Mike Tyson and Stephen A Smith walk through fights
Smith insisted that ‘Iron Mike’ never touched him. Then he took up a couple of other fights, such as the one between Michael Spinks, Tyrell Biggs, Pinklon Thomas, and Larry Holmes. He shared why the Holmes fight was important to him. Smith’s brother, a traveling salesman, sadly passed away in 1992. The ESPN journalist remembers that it was the last boxing match he saw with his brother. His brother was a die-hard Mike Tyson fan.
Then Joseph Day asked Stephen A Smith about the time he met Mike Tyson for the first time. Smith replied that they met either during Wilder-Fury’s first match or the rematch. However, he continued that their trilogy match became the most significant one. Expressing a profound respect for ‘The Bronze Bomber,’ Smith said that while not a great boxer, he’s an elite puncher willing to take on guys bigger and heavier.

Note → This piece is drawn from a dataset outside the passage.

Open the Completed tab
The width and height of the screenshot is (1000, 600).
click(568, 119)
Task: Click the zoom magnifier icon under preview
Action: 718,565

Comparing Wilder with Anthony Joshua, who he considers a great fighter, Smith said that while the former can take a punch, the Briton cannot.
‘Iron’ Mike take on Haney versus Lomachenko
Then he spoke about how Tyson Fury predicted the trilogy fight would pan out during their press conference. Another boxer he remembered who could hazard such a risk was Floyd Mayweather Jr. He told Smith by what round he would close the case with Conor McGregor. They even discussed Gervonta Davis. That’s when Joseph Day asked his opinion on the Haney-Lomachenko fight. Smith replied, in his assessment, it was a draw. It was Mike Tyson’s turn to add his views. He said, “Could have been a draw, but he didn’t fight. He didn’t beat him enough to win his title. I don’t even think he should do it….. me and my…I thought…”
Stephen A Smith concluded that his performance became questionable despite winning the initial rounds, between rounds seven to ten. Vasiliy Lomachenko outboxed him in the tenth and eleventh rounds. Only by the twelfth round could Devin Haney muster a fight back. He couldn’t help but appreciate the Ukrainian boxer’s speed and footwork.